Dr. Seuss’s Yertle the Turtle has Yertle governing without regard to his people’s needs.

Somewhere along the line—I can’t remember when, but we came from a household where political messages in texts would have been suggested to us—I learned that this story was written with Adolf Hitler’s then-recent attempts to conquer Europe (and beyond) in mind. This is one of the now-accepted interpretations of the book: the author of the blog, The Children’s War, for example, writes, “Now, I am sure you can see the resemblance to Hitler and his quest for more and more Lebensraum in Yertle.  And it isn’t hard to figure out that the turtles are the German people under Hitler’s dictatorship” (https://thechildrenswar.blogspot.co.uk/2013/03/yertle-turtle-by-dr-seuss.html). Seuss was certainly political; there’s even an American public television programme, Indpendent Lens, which has done an entire episode about “The Political Dr. Seuss” (http://www.pbs.org/independentlens/politicaldrseuss/); the web page about this episode also mention the link between Hitler and Yertle the Turtle.

But Seuss’s story—though certainly originally presented—is not an original story. I recently came across a Dominican folk tale strikingly similar to Seuss’s story. Like Seuss’s story, it is set on an island. The island is ruled by a king, who has a wish for power, and makes his people serve his every desire. The Dominican story is entitled “The King Who Wanted to Touch the Moon.” In the Dominican story, the king gets his carpenter to tell him how to build a tall tower to touch the moon. Even though the carpenter knows that it is not possible to touch the moon, he and the villagers obey the king’s wishes and stack up all the chests and boxes in the kingdom. When it still does not reach the moon, the king insists that the people send up the bottom chest. They take it out, and the tower—and the king—fall down.

Seuss’s story and the Dominican folktale are similar in most ways. The differences are significant as well, however. In the Dominican story, people are the main characters.

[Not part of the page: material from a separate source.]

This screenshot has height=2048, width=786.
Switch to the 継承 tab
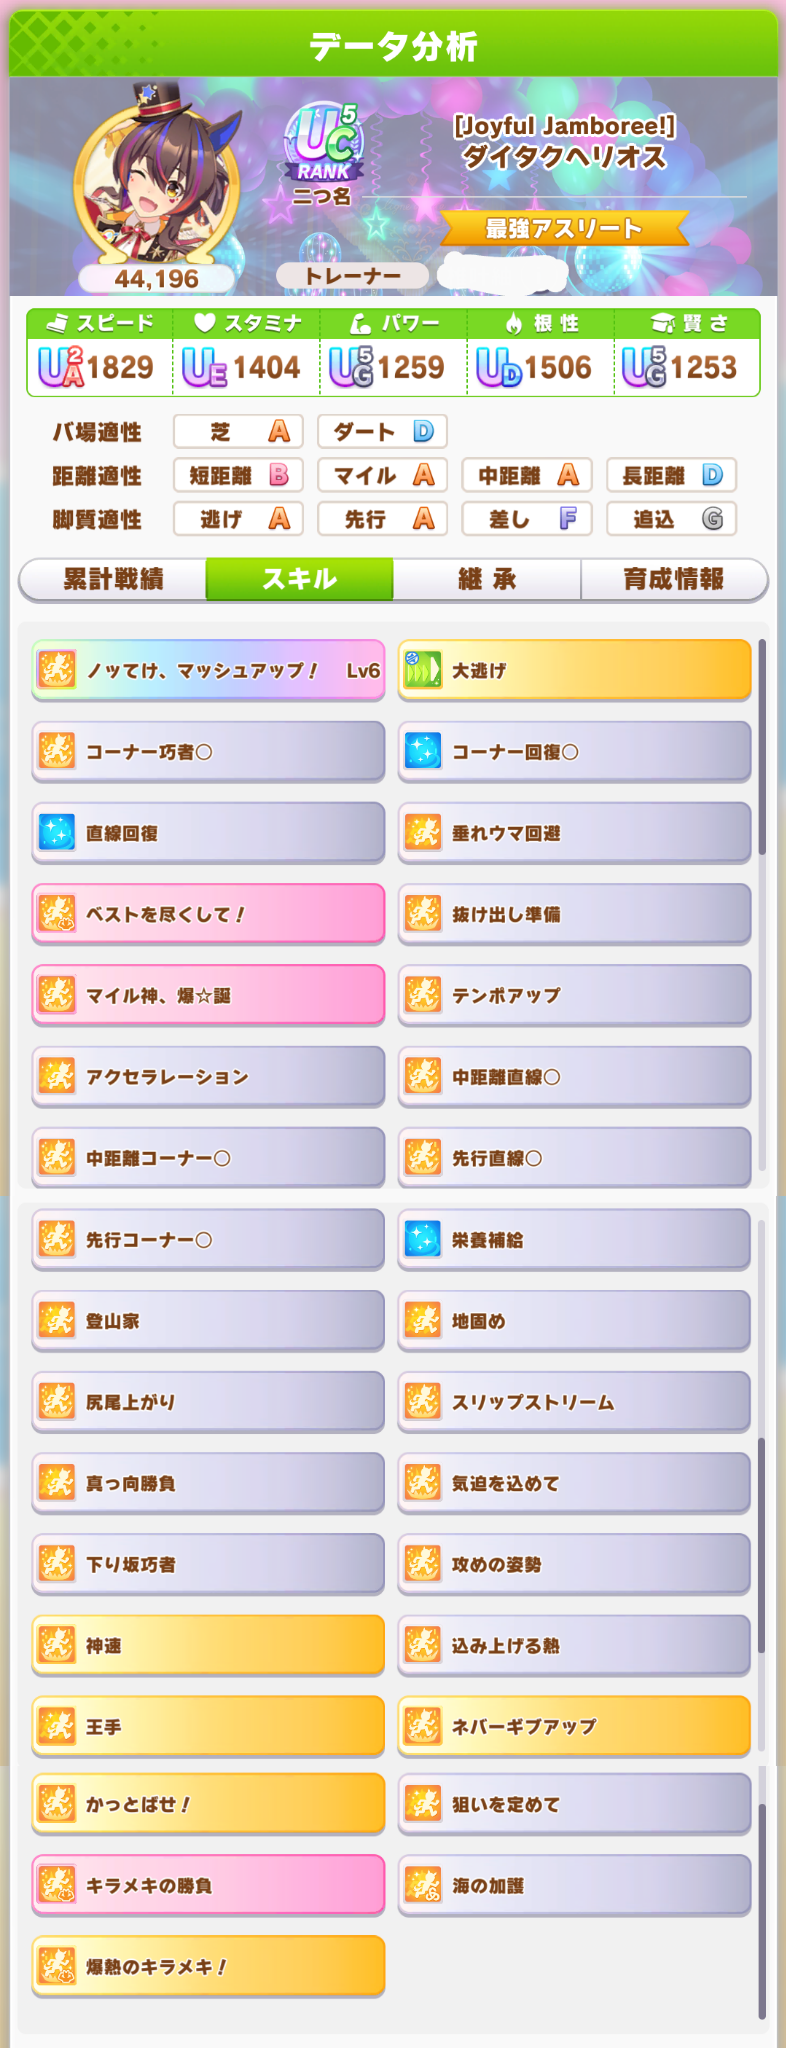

Even though readers/listeners would know that it is a folktale setting—the Dominican Republic was never ruled by a king, unless you go back to its Spanish colonial days—the use of humans connects the story directly to the readers. This is particularly important when versions of the story are published outside of the Dominican Republic. Oxford Reading Tree, for example, published a very simple version of the story entitled The King and His Wish (2011), authored and illustrated by Alison Hawes and Kate Slater. Although only the teacher notes indicate the story’s origins, the pictures of people of various shades who can see the foolishness of the king serve to underline the idea that wisdom (and foolishness, for that matter) is not just the purview of white, western people. Given the white, western publishing world’s tendency to place non-white people only in supporting roles, the message in The King and His Wish is not insignificant.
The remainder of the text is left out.